▶ **Problem statement**
Where a line of the material contains the string "computer", copy that line.
==== Records to use ====
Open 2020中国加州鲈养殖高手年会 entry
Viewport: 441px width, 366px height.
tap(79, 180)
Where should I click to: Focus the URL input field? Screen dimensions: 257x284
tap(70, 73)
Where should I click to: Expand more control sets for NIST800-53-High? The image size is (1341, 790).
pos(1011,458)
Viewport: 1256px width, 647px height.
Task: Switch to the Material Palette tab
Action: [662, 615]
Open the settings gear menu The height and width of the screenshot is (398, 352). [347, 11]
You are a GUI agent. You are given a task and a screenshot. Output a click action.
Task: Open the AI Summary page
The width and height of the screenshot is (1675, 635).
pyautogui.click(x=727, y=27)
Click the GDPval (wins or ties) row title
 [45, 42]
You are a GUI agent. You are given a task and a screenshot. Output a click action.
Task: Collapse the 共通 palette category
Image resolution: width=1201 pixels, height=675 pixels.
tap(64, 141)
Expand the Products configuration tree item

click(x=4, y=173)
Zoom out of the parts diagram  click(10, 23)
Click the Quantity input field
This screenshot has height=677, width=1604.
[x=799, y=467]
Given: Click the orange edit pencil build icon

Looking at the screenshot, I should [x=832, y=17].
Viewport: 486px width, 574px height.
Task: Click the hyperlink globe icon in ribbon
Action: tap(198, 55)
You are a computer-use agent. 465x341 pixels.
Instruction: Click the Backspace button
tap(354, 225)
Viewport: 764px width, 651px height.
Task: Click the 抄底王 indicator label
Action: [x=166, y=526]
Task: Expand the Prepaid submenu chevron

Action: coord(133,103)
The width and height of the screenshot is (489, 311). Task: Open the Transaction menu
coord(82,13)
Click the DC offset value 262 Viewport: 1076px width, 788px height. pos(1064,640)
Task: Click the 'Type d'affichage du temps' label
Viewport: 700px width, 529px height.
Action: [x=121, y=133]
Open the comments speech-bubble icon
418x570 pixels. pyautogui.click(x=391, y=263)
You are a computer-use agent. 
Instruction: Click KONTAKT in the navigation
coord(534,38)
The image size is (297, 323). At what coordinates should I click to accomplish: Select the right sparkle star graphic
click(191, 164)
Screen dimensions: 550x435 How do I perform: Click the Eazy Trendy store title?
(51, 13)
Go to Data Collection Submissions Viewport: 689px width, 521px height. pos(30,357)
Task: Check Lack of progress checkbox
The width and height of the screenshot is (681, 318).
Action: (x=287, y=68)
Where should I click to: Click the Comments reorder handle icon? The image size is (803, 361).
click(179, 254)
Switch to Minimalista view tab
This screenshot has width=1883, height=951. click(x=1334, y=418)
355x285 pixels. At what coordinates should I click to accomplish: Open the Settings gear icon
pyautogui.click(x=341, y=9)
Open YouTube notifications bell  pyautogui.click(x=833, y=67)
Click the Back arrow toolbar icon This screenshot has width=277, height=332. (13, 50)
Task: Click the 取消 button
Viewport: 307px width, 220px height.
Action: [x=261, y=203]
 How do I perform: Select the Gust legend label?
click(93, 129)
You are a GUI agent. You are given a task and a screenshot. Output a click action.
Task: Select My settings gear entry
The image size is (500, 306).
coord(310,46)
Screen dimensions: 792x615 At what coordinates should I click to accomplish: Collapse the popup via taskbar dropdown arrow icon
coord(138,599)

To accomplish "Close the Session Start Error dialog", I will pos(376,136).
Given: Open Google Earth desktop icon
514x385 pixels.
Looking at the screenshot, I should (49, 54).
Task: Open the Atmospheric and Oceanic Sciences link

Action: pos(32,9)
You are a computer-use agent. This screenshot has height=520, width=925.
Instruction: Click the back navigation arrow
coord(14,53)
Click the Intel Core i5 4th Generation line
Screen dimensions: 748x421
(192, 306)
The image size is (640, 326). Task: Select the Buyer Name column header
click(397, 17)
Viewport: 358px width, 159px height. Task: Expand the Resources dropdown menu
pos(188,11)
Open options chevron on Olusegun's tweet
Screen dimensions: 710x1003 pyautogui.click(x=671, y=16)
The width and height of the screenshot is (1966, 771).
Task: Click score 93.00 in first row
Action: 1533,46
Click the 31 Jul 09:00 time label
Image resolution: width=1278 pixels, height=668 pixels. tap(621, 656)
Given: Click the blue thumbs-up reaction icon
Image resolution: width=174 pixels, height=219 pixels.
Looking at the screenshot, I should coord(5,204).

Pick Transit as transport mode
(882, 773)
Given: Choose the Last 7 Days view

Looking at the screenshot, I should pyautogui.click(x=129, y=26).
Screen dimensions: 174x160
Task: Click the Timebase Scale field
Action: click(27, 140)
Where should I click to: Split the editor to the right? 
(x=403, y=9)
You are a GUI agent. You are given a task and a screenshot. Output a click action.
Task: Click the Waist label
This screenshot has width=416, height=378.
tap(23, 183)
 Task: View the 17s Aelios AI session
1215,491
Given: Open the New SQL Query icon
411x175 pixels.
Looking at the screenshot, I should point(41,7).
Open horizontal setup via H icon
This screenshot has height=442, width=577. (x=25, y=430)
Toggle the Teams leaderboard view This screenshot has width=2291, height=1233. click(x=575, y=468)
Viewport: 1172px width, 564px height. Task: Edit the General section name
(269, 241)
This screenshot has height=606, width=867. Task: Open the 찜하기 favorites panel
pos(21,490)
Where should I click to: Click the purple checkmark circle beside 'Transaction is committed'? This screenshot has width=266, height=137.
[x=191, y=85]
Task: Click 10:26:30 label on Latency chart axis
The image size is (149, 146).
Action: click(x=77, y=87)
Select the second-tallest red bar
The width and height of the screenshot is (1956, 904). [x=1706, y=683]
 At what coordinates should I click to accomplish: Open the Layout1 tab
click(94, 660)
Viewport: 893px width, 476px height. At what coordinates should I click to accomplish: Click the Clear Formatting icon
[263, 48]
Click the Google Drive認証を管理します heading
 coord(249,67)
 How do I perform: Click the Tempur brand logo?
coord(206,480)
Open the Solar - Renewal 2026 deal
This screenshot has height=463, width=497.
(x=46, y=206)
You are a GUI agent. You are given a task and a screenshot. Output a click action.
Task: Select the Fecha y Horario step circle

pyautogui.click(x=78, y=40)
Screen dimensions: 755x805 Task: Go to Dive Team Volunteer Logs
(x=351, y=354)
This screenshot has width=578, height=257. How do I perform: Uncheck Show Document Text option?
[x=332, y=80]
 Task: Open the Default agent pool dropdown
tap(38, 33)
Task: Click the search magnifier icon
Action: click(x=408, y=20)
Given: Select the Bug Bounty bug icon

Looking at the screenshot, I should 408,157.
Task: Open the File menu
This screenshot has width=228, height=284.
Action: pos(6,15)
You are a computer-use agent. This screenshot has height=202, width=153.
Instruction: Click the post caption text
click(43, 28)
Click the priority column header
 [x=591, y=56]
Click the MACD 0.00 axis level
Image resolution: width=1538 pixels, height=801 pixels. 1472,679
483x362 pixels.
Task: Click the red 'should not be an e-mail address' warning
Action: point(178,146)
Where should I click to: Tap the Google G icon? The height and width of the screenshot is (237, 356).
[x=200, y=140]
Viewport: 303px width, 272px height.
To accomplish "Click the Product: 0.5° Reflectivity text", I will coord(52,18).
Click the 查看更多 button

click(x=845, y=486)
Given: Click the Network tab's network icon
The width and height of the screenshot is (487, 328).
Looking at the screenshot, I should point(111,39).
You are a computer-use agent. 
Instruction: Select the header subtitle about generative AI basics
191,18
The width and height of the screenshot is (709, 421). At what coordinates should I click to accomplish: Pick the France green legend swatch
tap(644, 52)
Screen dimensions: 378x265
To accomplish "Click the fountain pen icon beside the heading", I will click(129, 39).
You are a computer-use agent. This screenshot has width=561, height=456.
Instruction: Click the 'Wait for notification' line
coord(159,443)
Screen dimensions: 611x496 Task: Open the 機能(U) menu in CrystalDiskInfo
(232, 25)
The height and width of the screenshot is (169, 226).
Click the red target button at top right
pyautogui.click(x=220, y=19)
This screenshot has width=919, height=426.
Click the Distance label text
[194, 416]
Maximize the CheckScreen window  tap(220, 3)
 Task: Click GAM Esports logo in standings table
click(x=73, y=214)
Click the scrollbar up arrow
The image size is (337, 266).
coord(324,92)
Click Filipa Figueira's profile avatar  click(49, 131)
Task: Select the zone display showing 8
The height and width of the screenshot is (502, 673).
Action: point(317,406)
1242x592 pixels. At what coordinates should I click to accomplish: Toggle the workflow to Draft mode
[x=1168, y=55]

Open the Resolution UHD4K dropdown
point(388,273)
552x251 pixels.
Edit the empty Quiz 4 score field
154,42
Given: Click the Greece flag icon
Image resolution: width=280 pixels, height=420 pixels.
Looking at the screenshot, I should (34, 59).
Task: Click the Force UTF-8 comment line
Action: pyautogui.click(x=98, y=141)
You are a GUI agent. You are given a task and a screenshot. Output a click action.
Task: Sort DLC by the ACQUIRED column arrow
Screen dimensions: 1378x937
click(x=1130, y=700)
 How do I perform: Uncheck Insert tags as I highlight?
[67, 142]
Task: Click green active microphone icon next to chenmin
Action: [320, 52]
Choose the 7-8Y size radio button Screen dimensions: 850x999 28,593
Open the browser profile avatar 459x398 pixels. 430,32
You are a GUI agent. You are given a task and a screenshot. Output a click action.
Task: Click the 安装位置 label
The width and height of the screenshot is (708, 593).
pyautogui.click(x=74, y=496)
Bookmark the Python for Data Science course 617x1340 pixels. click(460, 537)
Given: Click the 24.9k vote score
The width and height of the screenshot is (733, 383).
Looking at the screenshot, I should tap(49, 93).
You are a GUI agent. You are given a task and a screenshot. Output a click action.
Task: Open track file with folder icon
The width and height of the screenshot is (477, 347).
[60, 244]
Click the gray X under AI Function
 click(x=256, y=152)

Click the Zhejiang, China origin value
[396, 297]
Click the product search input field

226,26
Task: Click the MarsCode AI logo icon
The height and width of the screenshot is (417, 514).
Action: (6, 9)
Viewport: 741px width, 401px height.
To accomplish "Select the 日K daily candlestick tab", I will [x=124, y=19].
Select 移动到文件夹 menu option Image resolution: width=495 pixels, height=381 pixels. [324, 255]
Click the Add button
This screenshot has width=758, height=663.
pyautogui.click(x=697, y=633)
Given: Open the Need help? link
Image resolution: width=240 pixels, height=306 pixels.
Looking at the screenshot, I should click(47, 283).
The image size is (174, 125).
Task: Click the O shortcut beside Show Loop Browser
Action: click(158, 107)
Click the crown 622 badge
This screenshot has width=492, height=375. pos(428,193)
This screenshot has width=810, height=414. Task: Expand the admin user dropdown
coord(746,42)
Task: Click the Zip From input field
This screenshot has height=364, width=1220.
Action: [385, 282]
====
▶ **Output**
You are a computer-use agent. 465x341 pixels.
You are a computer-use agent. 
You are a computer-use agent. This screenshot has height=520, width=925.
You are a computer-use agent. This screenshot has height=202, width=153.
You are a computer-use agent. 
You are a computer-use agent. This screenshot has width=561, height=456.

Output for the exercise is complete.